Copy out every item below line for line, without changing a single character.

Items from a dataset
○ ○ ○

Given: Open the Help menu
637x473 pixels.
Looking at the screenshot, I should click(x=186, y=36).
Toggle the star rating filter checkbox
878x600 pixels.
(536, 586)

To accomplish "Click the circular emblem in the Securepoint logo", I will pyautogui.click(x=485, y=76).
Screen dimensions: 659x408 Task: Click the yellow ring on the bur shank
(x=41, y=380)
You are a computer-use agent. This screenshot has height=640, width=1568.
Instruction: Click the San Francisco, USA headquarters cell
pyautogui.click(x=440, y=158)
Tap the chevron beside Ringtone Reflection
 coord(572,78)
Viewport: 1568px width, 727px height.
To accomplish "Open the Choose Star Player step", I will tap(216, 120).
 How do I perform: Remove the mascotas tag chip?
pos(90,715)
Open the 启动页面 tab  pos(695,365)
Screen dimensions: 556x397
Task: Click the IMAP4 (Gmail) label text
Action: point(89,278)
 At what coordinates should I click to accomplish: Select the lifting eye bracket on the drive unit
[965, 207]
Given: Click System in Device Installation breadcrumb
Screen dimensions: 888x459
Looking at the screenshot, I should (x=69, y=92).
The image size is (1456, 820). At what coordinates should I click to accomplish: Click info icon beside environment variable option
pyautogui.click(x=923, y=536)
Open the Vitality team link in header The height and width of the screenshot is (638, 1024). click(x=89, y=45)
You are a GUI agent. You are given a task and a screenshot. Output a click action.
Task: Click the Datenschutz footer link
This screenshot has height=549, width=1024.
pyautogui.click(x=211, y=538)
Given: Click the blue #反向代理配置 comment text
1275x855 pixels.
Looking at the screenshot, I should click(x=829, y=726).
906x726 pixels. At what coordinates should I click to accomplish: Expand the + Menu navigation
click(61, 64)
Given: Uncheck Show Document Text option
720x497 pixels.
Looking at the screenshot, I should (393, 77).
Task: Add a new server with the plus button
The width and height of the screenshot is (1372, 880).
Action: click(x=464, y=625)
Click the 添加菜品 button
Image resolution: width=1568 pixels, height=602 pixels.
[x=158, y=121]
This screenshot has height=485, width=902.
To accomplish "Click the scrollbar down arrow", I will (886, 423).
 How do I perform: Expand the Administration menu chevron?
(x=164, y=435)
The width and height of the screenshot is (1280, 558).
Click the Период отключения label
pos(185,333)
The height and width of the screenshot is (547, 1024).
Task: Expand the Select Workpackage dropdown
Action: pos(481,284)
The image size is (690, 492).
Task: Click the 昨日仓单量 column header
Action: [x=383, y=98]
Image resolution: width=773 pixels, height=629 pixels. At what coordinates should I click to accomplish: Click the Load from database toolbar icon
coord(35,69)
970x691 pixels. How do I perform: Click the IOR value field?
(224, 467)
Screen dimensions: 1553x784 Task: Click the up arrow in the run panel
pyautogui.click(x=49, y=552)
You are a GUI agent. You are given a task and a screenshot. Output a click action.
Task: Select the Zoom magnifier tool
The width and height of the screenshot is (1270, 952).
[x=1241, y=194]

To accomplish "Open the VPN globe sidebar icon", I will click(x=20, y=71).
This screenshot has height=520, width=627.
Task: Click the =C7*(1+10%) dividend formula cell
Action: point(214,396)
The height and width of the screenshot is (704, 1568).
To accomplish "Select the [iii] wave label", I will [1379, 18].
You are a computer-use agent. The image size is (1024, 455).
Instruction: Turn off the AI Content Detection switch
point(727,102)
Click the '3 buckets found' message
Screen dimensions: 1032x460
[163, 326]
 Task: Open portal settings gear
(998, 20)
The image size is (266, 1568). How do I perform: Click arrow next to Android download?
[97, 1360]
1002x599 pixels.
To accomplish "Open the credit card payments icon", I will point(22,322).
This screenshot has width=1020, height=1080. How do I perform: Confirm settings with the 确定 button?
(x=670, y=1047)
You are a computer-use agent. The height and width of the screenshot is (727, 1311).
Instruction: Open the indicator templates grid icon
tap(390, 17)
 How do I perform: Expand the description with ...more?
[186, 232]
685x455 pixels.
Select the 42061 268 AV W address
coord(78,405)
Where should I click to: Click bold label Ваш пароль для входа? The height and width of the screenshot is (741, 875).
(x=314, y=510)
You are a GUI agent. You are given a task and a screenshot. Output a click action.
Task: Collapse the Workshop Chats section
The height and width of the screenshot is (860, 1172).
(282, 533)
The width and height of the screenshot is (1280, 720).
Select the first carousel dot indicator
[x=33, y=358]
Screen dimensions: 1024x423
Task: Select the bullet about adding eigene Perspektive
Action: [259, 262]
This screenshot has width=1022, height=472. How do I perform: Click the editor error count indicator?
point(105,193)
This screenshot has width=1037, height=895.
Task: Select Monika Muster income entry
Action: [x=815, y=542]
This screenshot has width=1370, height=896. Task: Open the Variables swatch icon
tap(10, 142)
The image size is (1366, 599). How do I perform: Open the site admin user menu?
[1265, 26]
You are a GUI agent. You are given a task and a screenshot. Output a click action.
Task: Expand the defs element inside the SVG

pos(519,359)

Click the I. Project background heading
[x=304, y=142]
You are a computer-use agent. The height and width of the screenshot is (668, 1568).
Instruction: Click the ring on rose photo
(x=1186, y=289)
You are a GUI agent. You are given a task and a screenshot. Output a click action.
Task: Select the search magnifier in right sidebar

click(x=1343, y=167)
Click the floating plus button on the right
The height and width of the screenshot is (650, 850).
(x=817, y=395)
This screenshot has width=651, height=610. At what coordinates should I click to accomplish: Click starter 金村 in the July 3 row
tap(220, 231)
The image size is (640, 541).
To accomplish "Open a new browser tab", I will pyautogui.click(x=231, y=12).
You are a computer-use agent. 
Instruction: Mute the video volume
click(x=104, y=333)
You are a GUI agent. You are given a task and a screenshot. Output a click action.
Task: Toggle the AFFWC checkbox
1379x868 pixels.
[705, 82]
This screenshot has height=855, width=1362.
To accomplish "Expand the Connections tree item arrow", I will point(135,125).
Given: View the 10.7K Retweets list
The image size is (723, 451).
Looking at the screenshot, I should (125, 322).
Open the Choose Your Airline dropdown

○ ○ ○

**Solution to this task**
Given: Open the Help menu
637x473 pixels.
Looking at the screenshot, I should click(x=186, y=36).
Toggle the star rating filter checkbox
878x600 pixels.
(536, 586)

To accomplish "Click the circular emblem in the Securepoint logo", I will pyautogui.click(x=485, y=76).
Screen dimensions: 659x408 Task: Click the yellow ring on the bur shank
(x=41, y=380)
You are a computer-use agent. This screenshot has height=640, width=1568.
Instruction: Click the San Francisco, USA headquarters cell
pyautogui.click(x=440, y=158)
Tap the chevron beside Ringtone Reflection
 coord(572,78)
Viewport: 1568px width, 727px height.
To accomplish "Open the Choose Star Player step", I will tap(216, 120).
 How do I perform: Remove the mascotas tag chip?
pos(90,715)
Open the 启动页面 tab  pos(695,365)
Screen dimensions: 556x397
Task: Click the IMAP4 (Gmail) label text
Action: point(89,278)
 At what coordinates should I click to accomplish: Select the lifting eye bracket on the drive unit
[965, 207]
Given: Click System in Device Installation breadcrumb
Screen dimensions: 888x459
Looking at the screenshot, I should (x=69, y=92).
The image size is (1456, 820). At what coordinates should I click to accomplish: Click info icon beside environment variable option
pyautogui.click(x=923, y=536)
Open the Vitality team link in header The height and width of the screenshot is (638, 1024). click(x=89, y=45)
You are a GUI agent. You are given a task and a screenshot. Output a click action.
Task: Click the Datenschutz footer link
This screenshot has height=549, width=1024.
pyautogui.click(x=211, y=538)
Given: Click the blue #反向代理配置 comment text
1275x855 pixels.
Looking at the screenshot, I should click(x=829, y=726).
906x726 pixels. At what coordinates should I click to accomplish: Expand the + Menu navigation
click(61, 64)
Given: Uncheck Show Document Text option
720x497 pixels.
Looking at the screenshot, I should (393, 77).
Task: Add a new server with the plus button
The width and height of the screenshot is (1372, 880).
Action: click(x=464, y=625)
Click the 添加菜品 button
Image resolution: width=1568 pixels, height=602 pixels.
[x=158, y=121]
This screenshot has height=485, width=902.
To accomplish "Click the scrollbar down arrow", I will (886, 423).
 How do I perform: Expand the Administration menu chevron?
(x=164, y=435)
The width and height of the screenshot is (1280, 558).
Click the Период отключения label
pos(185,333)
The height and width of the screenshot is (547, 1024).
Task: Expand the Select Workpackage dropdown
Action: pos(481,284)
The image size is (690, 492).
Task: Click the 昨日仓单量 column header
Action: [x=383, y=98]
Image resolution: width=773 pixels, height=629 pixels. At what coordinates should I click to accomplish: Click the Load from database toolbar icon
coord(35,69)
970x691 pixels. How do I perform: Click the IOR value field?
(224, 467)
Screen dimensions: 1553x784 Task: Click the up arrow in the run panel
pyautogui.click(x=49, y=552)
You are a GUI agent. You are given a task and a screenshot. Output a click action.
Task: Select the Zoom magnifier tool
The width and height of the screenshot is (1270, 952).
[x=1241, y=194]

To accomplish "Open the VPN globe sidebar icon", I will click(x=20, y=71).
This screenshot has height=520, width=627.
Task: Click the =C7*(1+10%) dividend formula cell
Action: point(214,396)
The height and width of the screenshot is (704, 1568).
To accomplish "Select the [iii] wave label", I will [1379, 18].
You are a computer-use agent. The image size is (1024, 455).
Instruction: Turn off the AI Content Detection switch
point(727,102)
Click the '3 buckets found' message
Screen dimensions: 1032x460
[163, 326]
 Task: Open portal settings gear
(998, 20)
The image size is (266, 1568). How do I perform: Click arrow next to Android download?
[97, 1360]
1002x599 pixels.
To accomplish "Open the credit card payments icon", I will point(22,322).
This screenshot has width=1020, height=1080. How do I perform: Confirm settings with the 确定 button?
(x=670, y=1047)
You are a computer-use agent. The height and width of the screenshot is (727, 1311).
Instruction: Open the indicator templates grid icon
tap(390, 17)
 How do I perform: Expand the description with ...more?
[186, 232]
685x455 pixels.
Select the 42061 268 AV W address
coord(78,405)
Where should I click to: Click bold label Ваш пароль для входа? The height and width of the screenshot is (741, 875).
(x=314, y=510)
You are a GUI agent. You are given a task and a screenshot. Output a click action.
Task: Collapse the Workshop Chats section
The height and width of the screenshot is (860, 1172).
(282, 533)
The width and height of the screenshot is (1280, 720).
Select the first carousel dot indicator
[x=33, y=358]
Screen dimensions: 1024x423
Task: Select the bullet about adding eigene Perspektive
Action: [259, 262]
This screenshot has width=1022, height=472. How do I perform: Click the editor error count indicator?
point(105,193)
This screenshot has width=1037, height=895.
Task: Select Monika Muster income entry
Action: [x=815, y=542]
This screenshot has width=1370, height=896. Task: Open the Variables swatch icon
tap(10, 142)
The image size is (1366, 599). How do I perform: Open the site admin user menu?
[1265, 26]
You are a GUI agent. You are given a task and a screenshot. Output a click action.
Task: Expand the defs element inside the SVG

pos(519,359)

Click the I. Project background heading
[x=304, y=142]
You are a computer-use agent. The height and width of the screenshot is (668, 1568).
Instruction: Click the ring on rose photo
(x=1186, y=289)
You are a GUI agent. You are given a task and a screenshot. Output a click action.
Task: Select the search magnifier in right sidebar

click(x=1343, y=167)
Click the floating plus button on the right
The height and width of the screenshot is (650, 850).
(x=817, y=395)
This screenshot has width=651, height=610. At what coordinates should I click to accomplish: Click starter 金村 in the July 3 row
tap(220, 231)
The image size is (640, 541).
To accomplish "Open a new browser tab", I will pyautogui.click(x=231, y=12).
You are a computer-use agent. 
Instruction: Mute the video volume
click(x=104, y=333)
You are a GUI agent. You are given a task and a screenshot. Output a click action.
Task: Toggle the AFFWC checkbox
1379x868 pixels.
[705, 82]
This screenshot has height=855, width=1362.
To accomplish "Expand the Connections tree item arrow", I will point(135,125).
Given: View the 10.7K Retweets list
The image size is (723, 451).
Looking at the screenshot, I should (125, 322).
Open the Choose Your Airline dropdown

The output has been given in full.